Leicester City Dihukum Pengurangan 6 Poin Akibat Pelanggaran Aturan Keuangan

Advertisement

Leicester City harus menelan pil pahit setelah dijatuhi hukuman pengurangan enam poin oleh otoritas English Football League (EFL) menyusul pelanggaran aturan Profit and Sustainability (PSR).
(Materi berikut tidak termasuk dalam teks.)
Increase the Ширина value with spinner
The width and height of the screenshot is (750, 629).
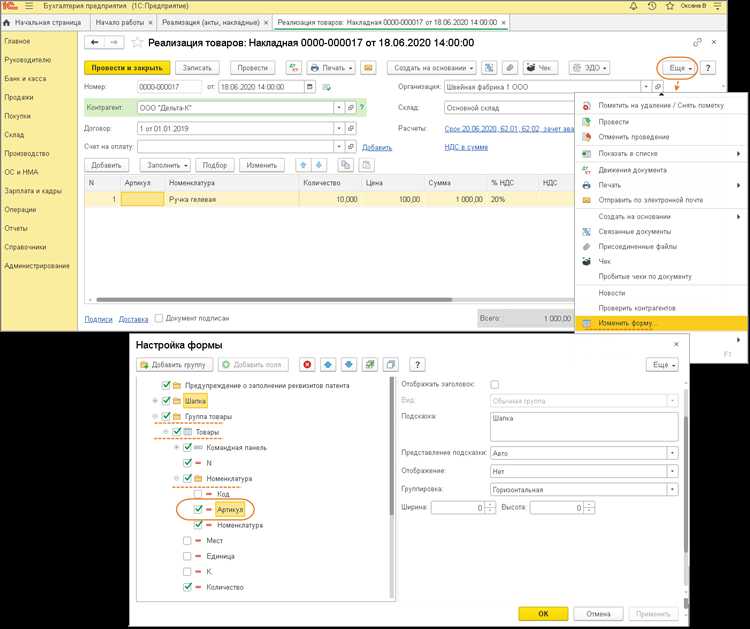492,505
Hukuman ini membuat posisi klub berjuluk The Foxes tersebut merosot ke dasar klasemen Divisi Championship.

Pelanggaran Aturan Keuangan Beruntun

Kasus ini bermula dari dakwaan Premier League terhadap Leicester City yang terbukti melanggar aturan PSR selama tiga tahun berturut-turut hingga musim 2023-24. Aturan PSR sendiri menetapkan bahwa klub Premier League tidak boleh mengalami kerugian lebih dari 105 juta paun selama tiga tahun, dengan pengurangan 22 juta paun untuk setiap musim di luar tim Premier League.

Dalam laporan keuangan per 30 Juni 2024, Leicester mencatat kerugian sebesar 19,4 juta paun. Angka ini membengkak signifikan pada musim 2022-23 dengan kerugian mencapai 89,7 juta paun. Puncaknya, pada musim 2021-22, klub mencatatkan rekor kerugian sebesar 92,5 juta paun. Angka-angka tersebut belum termasuk biaya tambahan untuk pembangunan infrastruktur dan investasi di sepak bola wanita, yang merupakan pengeluaran wajib bagi klub Premier League dan EFL.
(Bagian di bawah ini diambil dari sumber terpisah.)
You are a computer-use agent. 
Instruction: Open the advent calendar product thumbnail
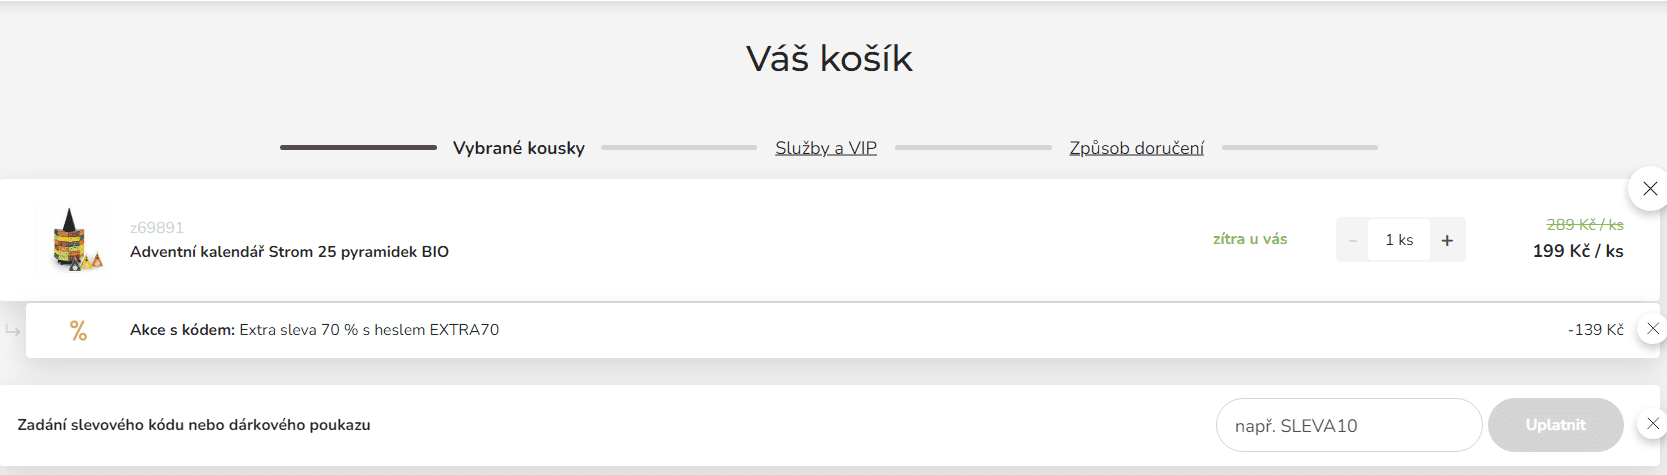click(71, 239)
Dampak Hukuman Terhadap Klasemen

Pelanggaran berat ini berujung pada sanksi pengurangan enam poin dari EFL. Akibatnya, Leicester City kini harus turun ke posisi ke-20 klasemen Divisi Championship dengan total 32 poin. Sebelumnya, mereka menempati posisi ke-17 dengan 38 poin. Dengan raihan poin tersebut, Leicester hanya unggul selisih gol atas Portsmouth yang berada di posisi ke-21, batas akhir zona degradasi.

Advertisement

Musim yang Semakin Suram

Hukuman ini menambah suram perjalanan Leicester City di musim ini. Klub yang terdegradasi dari Premier League musim lalu tersebut juga tengah berjuang mencari manajer permanen setelah memecat Marti Cifuentes pada Januari lalu. Performa di lapangan pun tidak memuaskan, dengan Leicester hanya mampu meraih empat laga tanpa kemenangan di Championship.

Menanggapi hukuman tersebut, juara Liga Inggris 2015/2016 ini menyatakan kekecewaannya. “Leicester City kecewa sekali setelah mendengar keputusan komisi independen dan klub akan berpikir masak-masak sebelum mengambil keputusan selanjutnya,” ujar pernyataan resmi klub.